Turn the lines below into a Markdown table with the columns Row and Line. Include every line from the one holding "You are a computer-use" through the end of the material, skipping blank lines and leaving out the pictures.

[Material from a pointing dataset]

· · · ·

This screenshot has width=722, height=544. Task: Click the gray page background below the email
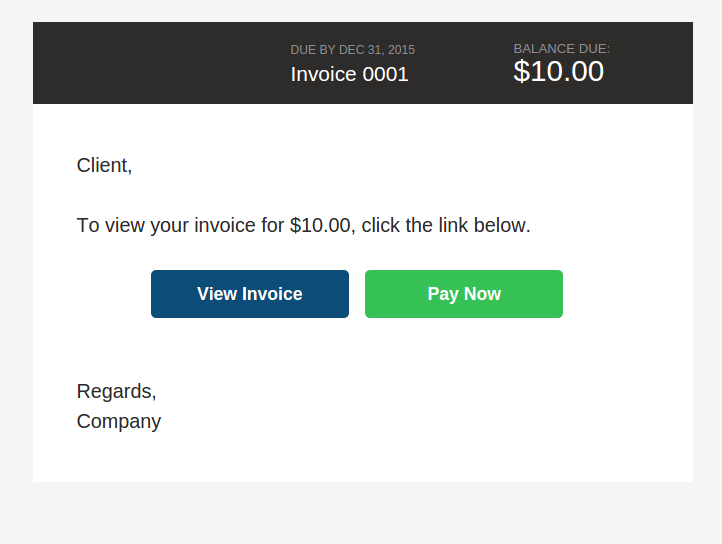tap(363, 513)
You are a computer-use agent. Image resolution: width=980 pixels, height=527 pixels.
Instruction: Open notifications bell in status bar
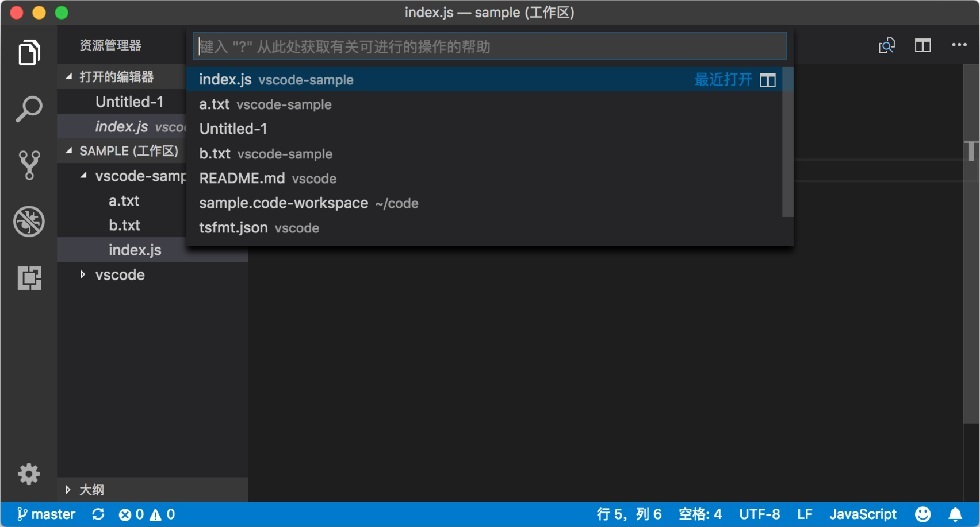pos(955,514)
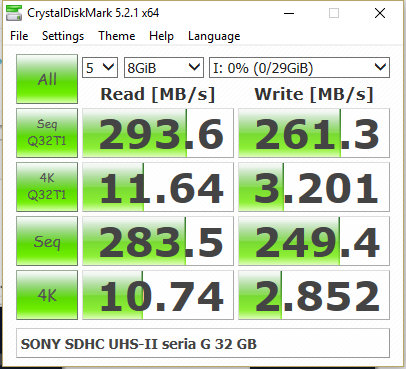This screenshot has height=369, width=406.
Task: Open the drive selector showing I: 0%
Action: [299, 68]
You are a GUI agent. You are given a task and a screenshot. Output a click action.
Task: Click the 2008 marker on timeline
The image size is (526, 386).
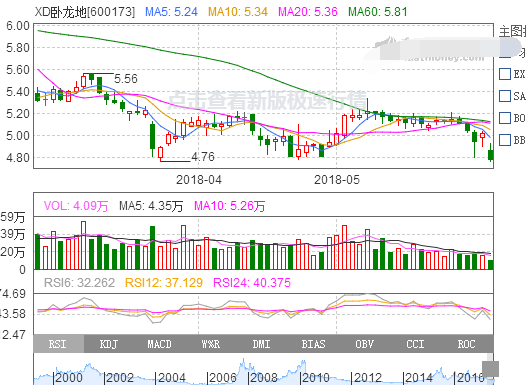pos(264,378)
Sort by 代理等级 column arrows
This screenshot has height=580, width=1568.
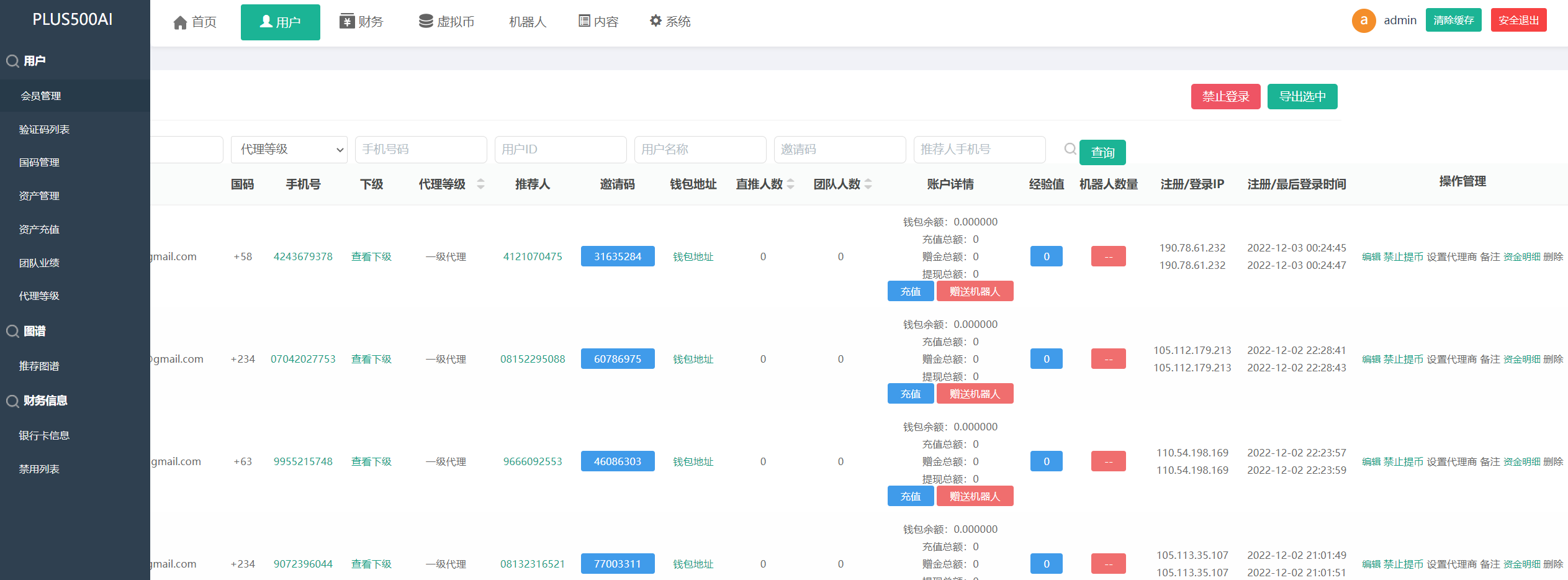[x=480, y=184]
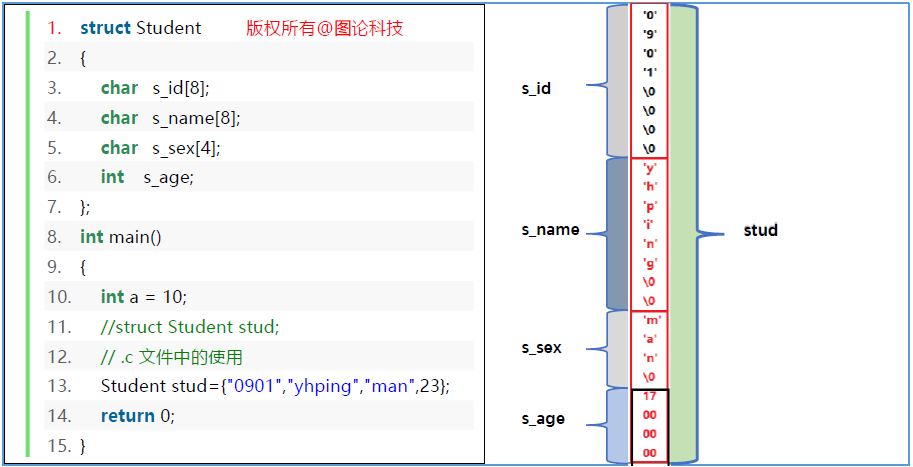913x467 pixels.
Task: Click the //struct Student stud comment
Action: click(x=190, y=327)
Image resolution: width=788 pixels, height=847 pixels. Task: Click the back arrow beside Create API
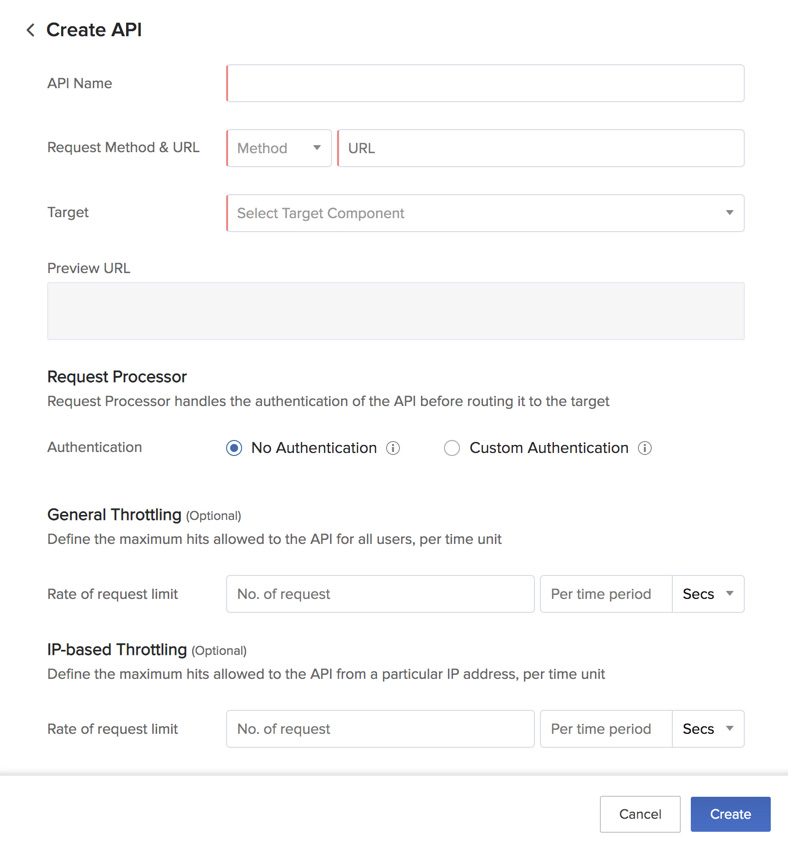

· · · ·

The response:
| Row | Line |
|---|---|
| 1 | You are a computer-use agent. Image resolution: width=980 pixels, height=527 pixels. |
| 2 | Instruction: Open notifications bell in status bar |
| 3 | pos(955,514) |
| 4 | This screenshot has height=369, width=406. |
| 5 | Task: Open the drive selector showing I: 0% |
| 6 | Action: [299, 68] |
| 7 | You are a GUI agent. You are given a task and a screenshot. Output a click action. |
| 8 | Task: Click the 2008 marker on timeline |
| 9 | The image size is (526, 386). |
| 10 | pos(264,378) |
| 11 | Sort by 代理等级 column arrows |
| 12 | This screenshot has height=580, width=1568. |
| 13 | [x=480, y=184] |
| 14 | 913x467 pixels. |
| 15 | Task: Click the //struct Student stud comment |
| 16 | Action: click(x=190, y=327) |
| 17 | Image resolution: width=788 pixels, height=847 pixels. Task: Click the back arrow beside Create API |